▶ _Problems and tasks_
A. Please rewrite the stretch of the screen time passage from "In the Indian" through "and cultural contexts.", replacing "schoolchildren" with "students".
B. According to the screen time passage, what grounds support the claim that the negative cognitive implications of excessive screen time are pervasive across different socio-economic and cultural contexts? Answer in one to three sentences.

▶ _Exercise text_
▬▬▬▬▬▬▬▬▬▬

The regression analysis in this study confirmed that even after accounting for parental and lifestyle factors, excessive screen time remained an independent predictor of reduced cognitive performance. This finding is consistent with the work of Christakis et al. [6], who highlighted that the detrimental effects of screen time are not solely attributable to socioeconomic differences but rather to the nature and duration of screen engagement itself. Moreover, the pattern of device use observed in the present study-with smartphones being the most frequently used medium-underscores a shift from passive television viewing to interactive but overstimulating handheld devices. This shift has been associated with increased risk of attention deficits and decreased executive control [7].
In the Indian context, few studies have examined this relationship in non-metropolitan populations. Kapur et al. [8] reported that urban schoolchildren with higher digital media use had lower academic achievement and delayed speech milestones. The findings from Karad extend this understanding to a semi-urban setting, suggesting that the negative cognitive implications of excessive screen time are pervasive across different socio-economic and cultural contexts.

▬▬▬▬▬▬▬▬▬▬

▶ _Extracted entries_

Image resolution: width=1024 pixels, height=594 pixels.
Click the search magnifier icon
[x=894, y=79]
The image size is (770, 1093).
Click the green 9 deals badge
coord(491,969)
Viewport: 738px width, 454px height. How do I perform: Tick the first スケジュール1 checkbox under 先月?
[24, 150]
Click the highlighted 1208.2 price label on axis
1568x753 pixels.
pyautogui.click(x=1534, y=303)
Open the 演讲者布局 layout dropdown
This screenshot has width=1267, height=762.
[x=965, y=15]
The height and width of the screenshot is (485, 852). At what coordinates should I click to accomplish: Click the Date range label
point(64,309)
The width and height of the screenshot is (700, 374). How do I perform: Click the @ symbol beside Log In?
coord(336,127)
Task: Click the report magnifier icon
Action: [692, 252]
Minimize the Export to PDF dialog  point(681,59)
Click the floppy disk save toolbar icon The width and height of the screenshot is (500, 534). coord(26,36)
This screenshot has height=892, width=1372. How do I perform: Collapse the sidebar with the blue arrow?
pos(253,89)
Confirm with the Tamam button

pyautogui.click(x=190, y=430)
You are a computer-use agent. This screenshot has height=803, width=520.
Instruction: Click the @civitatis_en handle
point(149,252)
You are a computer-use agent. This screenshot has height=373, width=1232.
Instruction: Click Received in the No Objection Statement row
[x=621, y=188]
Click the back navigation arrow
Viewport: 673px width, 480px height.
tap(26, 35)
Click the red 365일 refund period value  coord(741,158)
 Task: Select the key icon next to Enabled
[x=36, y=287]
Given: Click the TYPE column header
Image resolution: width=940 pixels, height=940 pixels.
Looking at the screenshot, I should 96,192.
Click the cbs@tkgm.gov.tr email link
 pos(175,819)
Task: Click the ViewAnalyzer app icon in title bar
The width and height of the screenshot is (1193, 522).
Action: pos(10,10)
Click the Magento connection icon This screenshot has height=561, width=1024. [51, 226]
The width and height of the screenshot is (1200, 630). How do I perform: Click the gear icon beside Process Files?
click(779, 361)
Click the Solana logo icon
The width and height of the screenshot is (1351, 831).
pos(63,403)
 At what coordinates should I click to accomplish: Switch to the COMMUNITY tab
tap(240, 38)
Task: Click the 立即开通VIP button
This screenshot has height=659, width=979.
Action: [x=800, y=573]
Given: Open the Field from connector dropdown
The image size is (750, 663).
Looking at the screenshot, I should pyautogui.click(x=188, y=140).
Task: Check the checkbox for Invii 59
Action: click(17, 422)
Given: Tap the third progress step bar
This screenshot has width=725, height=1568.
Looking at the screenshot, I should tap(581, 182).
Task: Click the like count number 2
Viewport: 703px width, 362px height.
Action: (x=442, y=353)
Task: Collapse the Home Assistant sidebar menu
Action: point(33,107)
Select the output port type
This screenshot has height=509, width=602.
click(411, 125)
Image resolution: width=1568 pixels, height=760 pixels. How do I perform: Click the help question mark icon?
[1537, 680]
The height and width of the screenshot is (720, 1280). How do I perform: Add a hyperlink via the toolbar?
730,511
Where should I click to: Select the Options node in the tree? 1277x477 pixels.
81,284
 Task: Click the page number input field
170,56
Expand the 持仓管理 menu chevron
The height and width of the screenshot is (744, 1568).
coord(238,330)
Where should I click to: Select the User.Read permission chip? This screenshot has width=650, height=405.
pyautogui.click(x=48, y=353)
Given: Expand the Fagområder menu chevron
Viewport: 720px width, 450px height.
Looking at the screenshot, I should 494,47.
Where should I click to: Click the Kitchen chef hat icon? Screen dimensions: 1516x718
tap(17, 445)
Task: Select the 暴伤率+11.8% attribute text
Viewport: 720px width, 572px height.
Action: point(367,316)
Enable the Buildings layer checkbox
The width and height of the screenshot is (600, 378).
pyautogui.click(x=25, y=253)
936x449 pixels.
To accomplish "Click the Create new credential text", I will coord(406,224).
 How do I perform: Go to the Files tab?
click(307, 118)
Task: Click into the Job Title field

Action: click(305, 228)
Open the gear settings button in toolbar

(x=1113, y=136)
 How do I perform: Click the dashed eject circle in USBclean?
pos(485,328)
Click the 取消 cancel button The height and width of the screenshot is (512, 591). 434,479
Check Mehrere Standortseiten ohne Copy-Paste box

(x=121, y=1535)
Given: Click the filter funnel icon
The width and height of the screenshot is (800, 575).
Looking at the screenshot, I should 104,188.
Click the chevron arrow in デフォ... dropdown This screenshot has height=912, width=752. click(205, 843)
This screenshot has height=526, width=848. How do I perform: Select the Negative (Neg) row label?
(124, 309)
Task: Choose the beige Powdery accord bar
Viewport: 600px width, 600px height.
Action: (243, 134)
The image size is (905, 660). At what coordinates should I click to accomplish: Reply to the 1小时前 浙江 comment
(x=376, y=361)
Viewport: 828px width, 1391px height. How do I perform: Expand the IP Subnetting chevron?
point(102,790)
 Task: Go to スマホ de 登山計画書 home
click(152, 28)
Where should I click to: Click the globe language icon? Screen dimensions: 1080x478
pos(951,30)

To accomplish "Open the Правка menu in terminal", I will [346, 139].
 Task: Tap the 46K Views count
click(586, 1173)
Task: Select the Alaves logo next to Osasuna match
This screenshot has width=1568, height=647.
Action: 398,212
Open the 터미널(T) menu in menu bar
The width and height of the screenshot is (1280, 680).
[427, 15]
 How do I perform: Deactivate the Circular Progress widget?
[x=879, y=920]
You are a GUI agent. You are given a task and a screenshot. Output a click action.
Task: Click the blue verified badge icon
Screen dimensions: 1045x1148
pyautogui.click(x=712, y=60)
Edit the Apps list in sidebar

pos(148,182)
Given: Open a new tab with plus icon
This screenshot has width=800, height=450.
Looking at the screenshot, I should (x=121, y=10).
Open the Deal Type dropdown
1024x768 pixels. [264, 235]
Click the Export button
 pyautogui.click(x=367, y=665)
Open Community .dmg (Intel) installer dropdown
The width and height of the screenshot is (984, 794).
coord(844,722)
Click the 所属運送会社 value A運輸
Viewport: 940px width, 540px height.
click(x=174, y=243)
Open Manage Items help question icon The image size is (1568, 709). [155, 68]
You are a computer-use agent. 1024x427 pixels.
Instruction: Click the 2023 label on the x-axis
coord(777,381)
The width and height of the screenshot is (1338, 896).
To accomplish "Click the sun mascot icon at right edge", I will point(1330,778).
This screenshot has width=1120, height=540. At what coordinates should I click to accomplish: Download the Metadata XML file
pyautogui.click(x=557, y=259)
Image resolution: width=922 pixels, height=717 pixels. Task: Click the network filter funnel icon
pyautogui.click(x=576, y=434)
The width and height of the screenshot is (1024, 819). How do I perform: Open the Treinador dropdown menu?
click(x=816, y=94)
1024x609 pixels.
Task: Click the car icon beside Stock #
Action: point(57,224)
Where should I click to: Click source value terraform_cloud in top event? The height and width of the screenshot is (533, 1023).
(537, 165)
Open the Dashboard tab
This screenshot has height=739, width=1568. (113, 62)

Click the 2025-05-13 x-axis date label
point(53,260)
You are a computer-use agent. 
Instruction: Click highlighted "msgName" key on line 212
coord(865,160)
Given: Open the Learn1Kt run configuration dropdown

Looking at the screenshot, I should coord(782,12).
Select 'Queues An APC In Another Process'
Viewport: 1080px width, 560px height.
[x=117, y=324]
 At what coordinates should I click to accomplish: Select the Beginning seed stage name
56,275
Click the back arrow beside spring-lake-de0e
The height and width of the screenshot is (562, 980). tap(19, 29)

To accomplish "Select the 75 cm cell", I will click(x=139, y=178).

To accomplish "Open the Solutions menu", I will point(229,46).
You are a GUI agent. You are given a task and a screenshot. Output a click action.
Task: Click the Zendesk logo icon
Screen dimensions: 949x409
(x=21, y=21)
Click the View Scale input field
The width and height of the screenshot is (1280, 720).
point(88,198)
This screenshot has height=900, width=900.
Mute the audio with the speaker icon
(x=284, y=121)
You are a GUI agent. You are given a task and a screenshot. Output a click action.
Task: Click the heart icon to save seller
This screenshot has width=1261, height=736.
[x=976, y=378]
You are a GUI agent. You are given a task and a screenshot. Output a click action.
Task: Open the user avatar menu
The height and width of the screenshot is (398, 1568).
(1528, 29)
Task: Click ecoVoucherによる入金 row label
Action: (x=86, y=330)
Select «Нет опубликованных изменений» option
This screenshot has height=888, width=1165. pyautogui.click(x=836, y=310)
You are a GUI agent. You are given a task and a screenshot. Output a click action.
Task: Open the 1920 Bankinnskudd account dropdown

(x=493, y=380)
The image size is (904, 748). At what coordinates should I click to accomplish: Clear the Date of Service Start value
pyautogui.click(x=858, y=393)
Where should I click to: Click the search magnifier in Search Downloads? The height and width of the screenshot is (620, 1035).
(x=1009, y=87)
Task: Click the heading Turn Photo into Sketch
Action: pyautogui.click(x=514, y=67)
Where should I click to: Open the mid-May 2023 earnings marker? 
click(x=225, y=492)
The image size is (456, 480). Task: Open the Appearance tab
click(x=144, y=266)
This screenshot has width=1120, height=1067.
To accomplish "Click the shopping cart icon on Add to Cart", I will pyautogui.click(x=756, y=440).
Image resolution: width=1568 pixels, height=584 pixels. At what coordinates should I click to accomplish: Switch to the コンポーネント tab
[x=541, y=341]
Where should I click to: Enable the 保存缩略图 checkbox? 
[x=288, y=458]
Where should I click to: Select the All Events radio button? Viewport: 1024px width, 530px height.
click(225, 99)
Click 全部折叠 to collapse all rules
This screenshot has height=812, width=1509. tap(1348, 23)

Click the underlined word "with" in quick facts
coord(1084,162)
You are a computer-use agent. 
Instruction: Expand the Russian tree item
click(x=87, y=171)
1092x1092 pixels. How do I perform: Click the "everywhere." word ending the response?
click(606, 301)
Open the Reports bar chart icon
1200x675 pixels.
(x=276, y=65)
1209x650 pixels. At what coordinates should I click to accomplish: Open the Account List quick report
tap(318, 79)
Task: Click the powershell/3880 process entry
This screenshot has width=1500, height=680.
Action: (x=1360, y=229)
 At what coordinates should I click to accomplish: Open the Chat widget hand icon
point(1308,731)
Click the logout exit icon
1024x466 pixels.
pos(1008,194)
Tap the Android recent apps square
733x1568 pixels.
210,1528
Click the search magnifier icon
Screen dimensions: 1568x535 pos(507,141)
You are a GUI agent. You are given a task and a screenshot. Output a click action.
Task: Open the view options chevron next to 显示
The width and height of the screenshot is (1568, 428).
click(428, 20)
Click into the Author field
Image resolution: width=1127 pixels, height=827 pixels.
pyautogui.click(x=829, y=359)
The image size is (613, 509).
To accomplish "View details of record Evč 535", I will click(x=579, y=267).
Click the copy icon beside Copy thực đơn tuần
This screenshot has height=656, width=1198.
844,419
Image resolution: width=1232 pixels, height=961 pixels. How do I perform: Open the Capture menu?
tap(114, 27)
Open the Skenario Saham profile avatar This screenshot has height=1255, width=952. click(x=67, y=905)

▬▬▬▬▬▬▬▬▬▬

▶ _Answers_
A.
In the Indian context, few studies have examined this relationship in non-metropolitan populations. Kapur et al. [8] reported that urban students with higher digital media use had lower academic achievement and delayed speech milestones. The findings from Karad extend this understanding to a semi-urban setting, suggesting that the negative cognitive implications of excessive screen time are pervasive across different socio-economic and cultural contexts.

B. Kapur et al. found that urban schoolchildren with higher digital media use had lower academic achievement and delayed speech milestones. The findings from Karad extend this to a semi-urban setting. This suggests the harm is not limited to one kind of population.